(Stored data entries)
"""
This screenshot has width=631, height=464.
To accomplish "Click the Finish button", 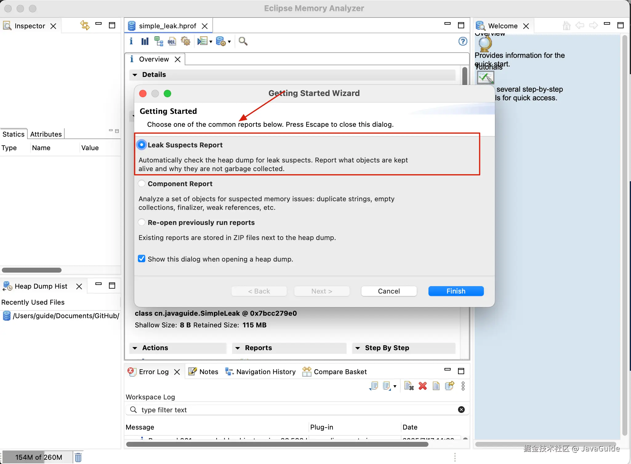I will tap(456, 291).
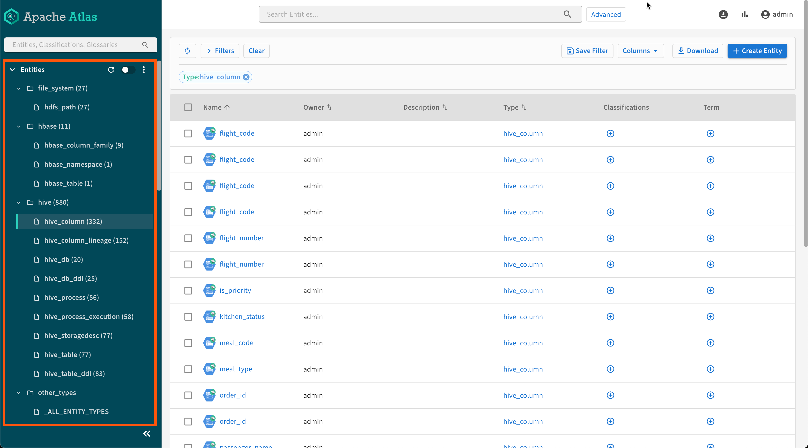Select hive_table in the entity tree
Viewport: 808px width, 448px height.
pos(67,355)
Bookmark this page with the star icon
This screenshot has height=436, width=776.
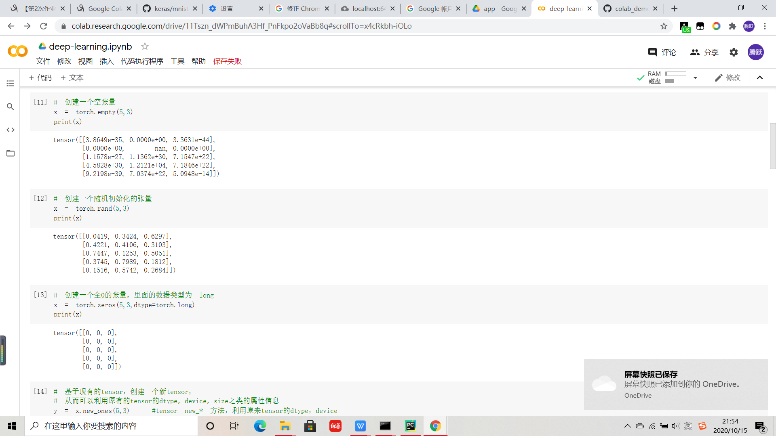pyautogui.click(x=664, y=26)
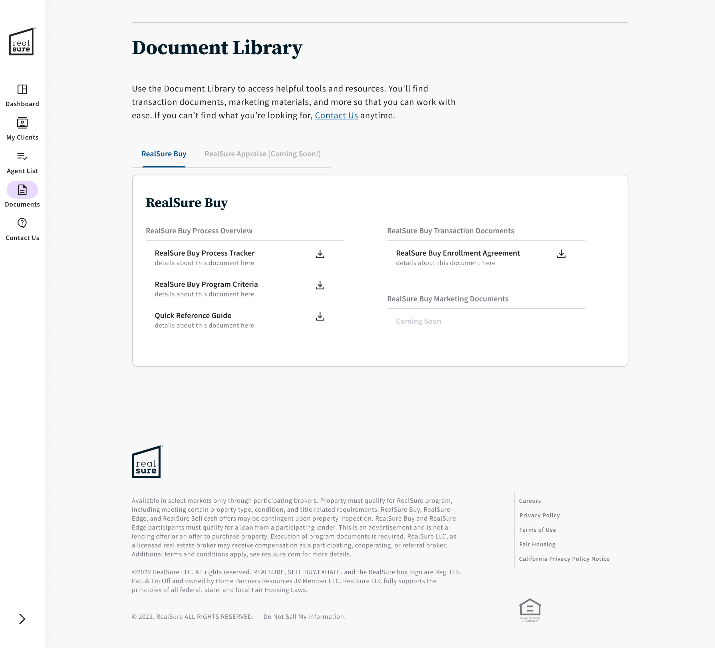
"""
◆ Exercise requirements:
Starting at the line where "Bookmark this page with the star icon" appears, restate every line through the end of the records above exactly, but omit the pictures.

◆ Task output:
Bookmark this page with the star icon
This screenshot has height=436, width=776.
pyautogui.click(x=664, y=26)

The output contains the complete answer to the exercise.